Prospective studies indicate that PTSD symptoms are almost universal in the immediate aftermath of trauma (Rothbaum et al., 1992). The majority of individuals have symptoms of re-experiencing, avoidance, and hyperarousal following a severely traumatic event. For most individuals, these symptoms steadily resolve over time, while those who meet diagnostic criteria for PTSD continue to experience the symptoms. PTSD can thus be viewed as a failure of recovery caused in part by a failure of the fear phasing out (Rothbaum et al., 2003).
Emotional processing theory holds that PTSD emerges due to the development of a fear network in memory that elicits escape and avoidance behavior. Exposure therapy assists patients in confronting their feared memories and situations in a therapeutic manner. Re-experiencing the trauma through exposure allows it to be emotionally processed so that it can become less painful (Foa et al., 1986, 1989).

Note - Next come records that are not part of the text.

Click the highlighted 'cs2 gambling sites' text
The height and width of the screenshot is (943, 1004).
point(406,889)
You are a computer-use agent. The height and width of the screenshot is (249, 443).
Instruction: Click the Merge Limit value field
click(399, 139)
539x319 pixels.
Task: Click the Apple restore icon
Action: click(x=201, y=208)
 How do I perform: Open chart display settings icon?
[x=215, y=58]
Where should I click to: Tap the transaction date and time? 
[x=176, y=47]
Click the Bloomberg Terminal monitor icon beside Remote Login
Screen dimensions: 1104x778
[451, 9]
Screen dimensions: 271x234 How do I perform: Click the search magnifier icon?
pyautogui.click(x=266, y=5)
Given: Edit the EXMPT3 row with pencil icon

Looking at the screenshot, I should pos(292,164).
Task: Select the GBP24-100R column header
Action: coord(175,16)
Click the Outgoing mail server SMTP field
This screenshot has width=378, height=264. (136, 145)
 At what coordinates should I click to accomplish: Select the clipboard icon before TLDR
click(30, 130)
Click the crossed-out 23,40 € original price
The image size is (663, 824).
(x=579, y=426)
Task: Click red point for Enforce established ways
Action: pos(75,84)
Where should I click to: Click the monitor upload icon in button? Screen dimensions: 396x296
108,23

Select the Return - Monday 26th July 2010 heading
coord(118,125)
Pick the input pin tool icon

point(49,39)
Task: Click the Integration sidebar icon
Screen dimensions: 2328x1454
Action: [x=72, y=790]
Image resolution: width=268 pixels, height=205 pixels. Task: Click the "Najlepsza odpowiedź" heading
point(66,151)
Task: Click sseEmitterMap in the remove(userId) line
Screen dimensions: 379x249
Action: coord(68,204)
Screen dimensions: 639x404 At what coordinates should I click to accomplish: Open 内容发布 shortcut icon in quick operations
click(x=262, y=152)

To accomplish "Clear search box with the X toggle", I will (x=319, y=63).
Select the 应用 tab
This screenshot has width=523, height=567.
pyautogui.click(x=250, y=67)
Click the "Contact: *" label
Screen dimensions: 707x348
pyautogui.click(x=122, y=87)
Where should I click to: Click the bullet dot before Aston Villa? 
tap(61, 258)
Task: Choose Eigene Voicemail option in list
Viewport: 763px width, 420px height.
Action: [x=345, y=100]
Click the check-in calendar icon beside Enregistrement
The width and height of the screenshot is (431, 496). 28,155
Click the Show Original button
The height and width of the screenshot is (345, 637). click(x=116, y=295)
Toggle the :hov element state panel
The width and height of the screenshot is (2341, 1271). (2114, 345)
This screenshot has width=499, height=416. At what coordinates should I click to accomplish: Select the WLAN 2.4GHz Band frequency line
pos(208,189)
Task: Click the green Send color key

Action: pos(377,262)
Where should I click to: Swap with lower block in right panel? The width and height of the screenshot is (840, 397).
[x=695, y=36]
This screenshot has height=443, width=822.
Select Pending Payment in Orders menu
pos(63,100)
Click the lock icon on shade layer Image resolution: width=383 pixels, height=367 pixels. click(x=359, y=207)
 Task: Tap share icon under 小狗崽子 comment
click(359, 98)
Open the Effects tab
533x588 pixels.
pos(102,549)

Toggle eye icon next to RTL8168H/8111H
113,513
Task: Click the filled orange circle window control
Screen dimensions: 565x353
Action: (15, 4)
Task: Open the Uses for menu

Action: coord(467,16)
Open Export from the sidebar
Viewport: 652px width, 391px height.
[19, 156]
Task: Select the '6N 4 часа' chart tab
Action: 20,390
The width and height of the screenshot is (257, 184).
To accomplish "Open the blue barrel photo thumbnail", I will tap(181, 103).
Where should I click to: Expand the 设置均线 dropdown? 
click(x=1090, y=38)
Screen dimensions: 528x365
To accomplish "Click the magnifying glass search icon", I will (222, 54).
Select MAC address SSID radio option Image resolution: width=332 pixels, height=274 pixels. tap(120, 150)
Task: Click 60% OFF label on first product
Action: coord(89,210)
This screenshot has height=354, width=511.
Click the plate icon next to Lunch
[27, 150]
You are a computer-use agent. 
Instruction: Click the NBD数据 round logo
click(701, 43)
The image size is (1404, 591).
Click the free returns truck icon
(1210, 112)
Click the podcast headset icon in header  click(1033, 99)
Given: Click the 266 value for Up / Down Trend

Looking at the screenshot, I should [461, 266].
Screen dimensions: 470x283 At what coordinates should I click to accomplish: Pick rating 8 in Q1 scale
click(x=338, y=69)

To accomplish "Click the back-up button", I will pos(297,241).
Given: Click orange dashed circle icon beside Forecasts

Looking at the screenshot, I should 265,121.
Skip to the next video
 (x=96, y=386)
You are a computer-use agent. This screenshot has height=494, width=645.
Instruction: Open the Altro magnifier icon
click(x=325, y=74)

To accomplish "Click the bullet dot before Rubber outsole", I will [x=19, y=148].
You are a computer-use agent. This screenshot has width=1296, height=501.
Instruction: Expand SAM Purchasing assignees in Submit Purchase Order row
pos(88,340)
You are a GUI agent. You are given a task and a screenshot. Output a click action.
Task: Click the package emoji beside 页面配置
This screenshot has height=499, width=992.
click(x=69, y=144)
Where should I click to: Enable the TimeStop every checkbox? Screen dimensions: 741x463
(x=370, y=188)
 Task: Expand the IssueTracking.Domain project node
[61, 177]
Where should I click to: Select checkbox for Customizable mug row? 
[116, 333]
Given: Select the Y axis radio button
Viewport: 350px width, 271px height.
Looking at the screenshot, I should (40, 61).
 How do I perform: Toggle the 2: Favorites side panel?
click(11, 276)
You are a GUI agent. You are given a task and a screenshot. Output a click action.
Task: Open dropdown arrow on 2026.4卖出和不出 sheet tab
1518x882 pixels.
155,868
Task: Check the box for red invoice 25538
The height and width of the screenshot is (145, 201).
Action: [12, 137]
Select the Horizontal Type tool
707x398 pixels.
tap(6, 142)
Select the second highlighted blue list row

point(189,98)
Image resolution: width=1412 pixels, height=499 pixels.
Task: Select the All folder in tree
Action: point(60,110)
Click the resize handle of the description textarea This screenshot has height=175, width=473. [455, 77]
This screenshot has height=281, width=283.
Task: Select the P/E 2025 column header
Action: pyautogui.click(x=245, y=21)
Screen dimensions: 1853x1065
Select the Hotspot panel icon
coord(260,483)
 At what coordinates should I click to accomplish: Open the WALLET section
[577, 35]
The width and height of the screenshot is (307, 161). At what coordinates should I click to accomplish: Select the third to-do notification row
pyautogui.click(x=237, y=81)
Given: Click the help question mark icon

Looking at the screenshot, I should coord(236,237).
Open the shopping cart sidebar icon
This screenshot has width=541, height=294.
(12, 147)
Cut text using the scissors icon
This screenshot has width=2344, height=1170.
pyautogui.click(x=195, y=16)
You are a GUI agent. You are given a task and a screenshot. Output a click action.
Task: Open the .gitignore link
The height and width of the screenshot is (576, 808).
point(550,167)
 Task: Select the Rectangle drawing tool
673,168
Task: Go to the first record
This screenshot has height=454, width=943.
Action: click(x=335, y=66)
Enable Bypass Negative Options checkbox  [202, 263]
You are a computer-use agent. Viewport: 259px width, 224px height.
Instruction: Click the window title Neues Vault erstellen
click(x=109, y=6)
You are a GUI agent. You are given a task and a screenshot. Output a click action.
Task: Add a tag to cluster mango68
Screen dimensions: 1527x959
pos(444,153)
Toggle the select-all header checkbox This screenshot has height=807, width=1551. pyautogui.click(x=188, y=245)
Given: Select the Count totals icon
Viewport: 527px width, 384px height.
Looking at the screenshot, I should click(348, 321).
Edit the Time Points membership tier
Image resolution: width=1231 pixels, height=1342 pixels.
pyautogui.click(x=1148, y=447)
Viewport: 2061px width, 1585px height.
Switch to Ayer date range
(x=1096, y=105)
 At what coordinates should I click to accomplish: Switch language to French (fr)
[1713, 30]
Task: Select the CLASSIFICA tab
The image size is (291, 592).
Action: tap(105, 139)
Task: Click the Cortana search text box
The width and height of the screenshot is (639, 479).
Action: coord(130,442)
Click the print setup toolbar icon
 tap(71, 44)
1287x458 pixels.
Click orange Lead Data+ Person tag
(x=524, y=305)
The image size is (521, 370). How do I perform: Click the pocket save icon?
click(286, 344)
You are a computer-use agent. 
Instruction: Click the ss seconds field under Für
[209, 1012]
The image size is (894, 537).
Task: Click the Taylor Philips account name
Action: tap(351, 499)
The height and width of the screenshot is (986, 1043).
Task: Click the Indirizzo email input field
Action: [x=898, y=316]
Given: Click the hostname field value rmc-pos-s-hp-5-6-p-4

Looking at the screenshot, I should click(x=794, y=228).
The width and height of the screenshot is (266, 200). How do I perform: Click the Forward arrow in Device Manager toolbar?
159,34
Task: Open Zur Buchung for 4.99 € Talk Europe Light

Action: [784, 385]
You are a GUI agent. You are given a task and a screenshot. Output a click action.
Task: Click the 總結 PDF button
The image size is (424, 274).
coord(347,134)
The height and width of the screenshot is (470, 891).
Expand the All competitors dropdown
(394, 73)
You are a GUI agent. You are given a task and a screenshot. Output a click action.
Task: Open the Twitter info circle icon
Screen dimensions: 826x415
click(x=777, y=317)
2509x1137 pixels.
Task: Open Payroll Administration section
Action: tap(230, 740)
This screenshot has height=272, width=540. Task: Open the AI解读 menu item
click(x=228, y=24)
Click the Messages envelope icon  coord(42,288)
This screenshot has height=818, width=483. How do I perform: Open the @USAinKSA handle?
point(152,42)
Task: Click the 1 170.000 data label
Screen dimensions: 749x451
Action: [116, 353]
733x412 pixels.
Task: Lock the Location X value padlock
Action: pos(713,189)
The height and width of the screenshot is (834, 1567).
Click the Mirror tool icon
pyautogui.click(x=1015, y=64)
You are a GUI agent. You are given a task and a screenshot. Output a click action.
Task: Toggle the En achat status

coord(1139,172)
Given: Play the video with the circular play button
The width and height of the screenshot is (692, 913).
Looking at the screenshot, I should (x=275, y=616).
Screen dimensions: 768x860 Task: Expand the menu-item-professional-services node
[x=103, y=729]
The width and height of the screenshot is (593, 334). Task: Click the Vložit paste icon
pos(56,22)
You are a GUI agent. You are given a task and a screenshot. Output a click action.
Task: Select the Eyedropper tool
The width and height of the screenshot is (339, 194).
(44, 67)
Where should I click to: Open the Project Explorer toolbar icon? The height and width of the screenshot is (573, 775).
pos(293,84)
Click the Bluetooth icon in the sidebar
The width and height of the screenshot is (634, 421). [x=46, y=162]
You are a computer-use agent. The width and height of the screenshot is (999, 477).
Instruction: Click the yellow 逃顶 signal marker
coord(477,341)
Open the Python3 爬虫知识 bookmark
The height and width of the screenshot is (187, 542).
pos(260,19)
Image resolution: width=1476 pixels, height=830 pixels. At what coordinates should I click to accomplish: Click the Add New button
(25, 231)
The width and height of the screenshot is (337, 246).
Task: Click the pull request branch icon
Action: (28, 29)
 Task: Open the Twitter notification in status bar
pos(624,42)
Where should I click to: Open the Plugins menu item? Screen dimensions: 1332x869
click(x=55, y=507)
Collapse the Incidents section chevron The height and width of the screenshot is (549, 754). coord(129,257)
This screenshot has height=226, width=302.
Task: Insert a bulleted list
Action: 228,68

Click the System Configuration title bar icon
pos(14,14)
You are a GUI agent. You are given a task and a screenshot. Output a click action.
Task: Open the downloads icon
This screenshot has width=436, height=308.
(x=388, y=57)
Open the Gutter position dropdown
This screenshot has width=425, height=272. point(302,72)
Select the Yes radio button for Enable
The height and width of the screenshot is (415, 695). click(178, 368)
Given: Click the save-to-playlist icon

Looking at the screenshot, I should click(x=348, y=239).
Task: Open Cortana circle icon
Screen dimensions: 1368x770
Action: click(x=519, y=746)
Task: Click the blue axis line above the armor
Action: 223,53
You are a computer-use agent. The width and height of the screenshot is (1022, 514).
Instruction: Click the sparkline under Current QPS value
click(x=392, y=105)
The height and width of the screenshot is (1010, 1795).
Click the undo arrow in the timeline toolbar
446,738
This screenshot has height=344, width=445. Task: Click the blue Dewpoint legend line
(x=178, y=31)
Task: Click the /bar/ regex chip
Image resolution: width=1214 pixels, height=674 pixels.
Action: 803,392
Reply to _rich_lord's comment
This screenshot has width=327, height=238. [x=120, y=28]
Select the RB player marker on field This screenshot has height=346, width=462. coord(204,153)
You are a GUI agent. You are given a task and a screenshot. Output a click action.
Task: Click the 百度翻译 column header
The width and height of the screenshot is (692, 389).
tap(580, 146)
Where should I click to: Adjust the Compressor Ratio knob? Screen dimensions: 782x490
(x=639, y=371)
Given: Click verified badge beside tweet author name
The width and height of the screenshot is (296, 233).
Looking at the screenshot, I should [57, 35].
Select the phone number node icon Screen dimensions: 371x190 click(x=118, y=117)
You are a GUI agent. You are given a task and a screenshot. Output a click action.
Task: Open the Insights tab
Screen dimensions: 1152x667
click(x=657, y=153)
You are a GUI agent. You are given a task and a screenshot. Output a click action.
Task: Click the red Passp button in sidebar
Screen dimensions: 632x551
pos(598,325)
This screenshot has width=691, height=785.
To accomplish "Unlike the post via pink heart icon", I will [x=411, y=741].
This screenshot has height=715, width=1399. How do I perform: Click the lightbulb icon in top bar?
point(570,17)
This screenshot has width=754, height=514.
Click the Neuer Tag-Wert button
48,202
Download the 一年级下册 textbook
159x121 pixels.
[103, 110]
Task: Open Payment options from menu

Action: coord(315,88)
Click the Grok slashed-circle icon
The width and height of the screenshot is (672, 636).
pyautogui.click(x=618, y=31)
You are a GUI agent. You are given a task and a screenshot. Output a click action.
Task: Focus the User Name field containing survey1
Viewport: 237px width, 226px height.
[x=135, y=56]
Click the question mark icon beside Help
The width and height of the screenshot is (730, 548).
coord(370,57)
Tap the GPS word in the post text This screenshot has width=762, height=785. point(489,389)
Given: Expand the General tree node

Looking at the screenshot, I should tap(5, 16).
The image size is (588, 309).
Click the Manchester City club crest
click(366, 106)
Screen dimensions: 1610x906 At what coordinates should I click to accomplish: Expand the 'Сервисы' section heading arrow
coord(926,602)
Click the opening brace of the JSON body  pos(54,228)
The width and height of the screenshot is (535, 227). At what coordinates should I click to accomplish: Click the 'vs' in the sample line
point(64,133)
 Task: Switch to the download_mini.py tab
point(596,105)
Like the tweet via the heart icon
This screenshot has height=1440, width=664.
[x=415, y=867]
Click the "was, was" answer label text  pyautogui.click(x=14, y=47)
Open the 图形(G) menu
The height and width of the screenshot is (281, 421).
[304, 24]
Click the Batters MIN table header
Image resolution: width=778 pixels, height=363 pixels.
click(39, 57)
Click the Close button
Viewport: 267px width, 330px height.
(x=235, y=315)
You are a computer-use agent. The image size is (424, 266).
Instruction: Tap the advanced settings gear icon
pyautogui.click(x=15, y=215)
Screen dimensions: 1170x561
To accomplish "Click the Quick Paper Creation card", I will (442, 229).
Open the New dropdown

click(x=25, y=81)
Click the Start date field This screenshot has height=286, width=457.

Another misunderstanding is that the further you get away from the trauma, the less likely you are to get PTSD. Technically, one will not be said to have PTSD unless the symptoms last for longer than a month out from the trauma. However, people can continue to develop PTSD even years after the trauma. Delayed onset of PTSD can occur when something that happens after the trauma gives the trauma a more threatening meaning. Most individuals who develop PTSD experience its onset within a few months of the traumatic event. However, epidemiological studies have found that approximately 25 percent experience a delayed onset after six months or more (Smid et al., 2009).
Risk factors for developing PTSD include being female; younger age at trauma; lower education; lower socioeconomic status; being separated, divorced, or widowed; previous trauma; general childhood adversity; personal and family psychiatric history; reported childhood abuse; poor social support; and initial severity of reaction to the traumatic event (Van Ameringen et al., 2008; Vieweg et al., 2006 ; Liebschutz et al., 2007; Bisson et al., 2015; Brewin et al., 2000).
The percentage of people that go on to develop PTSD after a traumatic event is influenced by the patient’s characteristics and the details surrounding the inciting event (Yehuda et al., 2015). Women are four times more likely to develop PTSD than men, after adjusting for exposure to traumatic events (Vieweg et al., 2005). The rates of PTSD are similar among men and women after events such as accidents (6.3 versus 8.8 percent), natural disasters (3.7 versus 5.4 percent), and sudden death of a loved one (12.6 versus 16.2 percent). Traumatic brain injury (TBI) and PTSD have high rates of co-occurrence among civilians and, particularly, among soldiers with combat-related TBI (O’Donovan et al., 2014). As an example, 11 percent of American soldiers returning from combat in Iraq and Afghanistan were reported to screen positive for PTSD in 2008.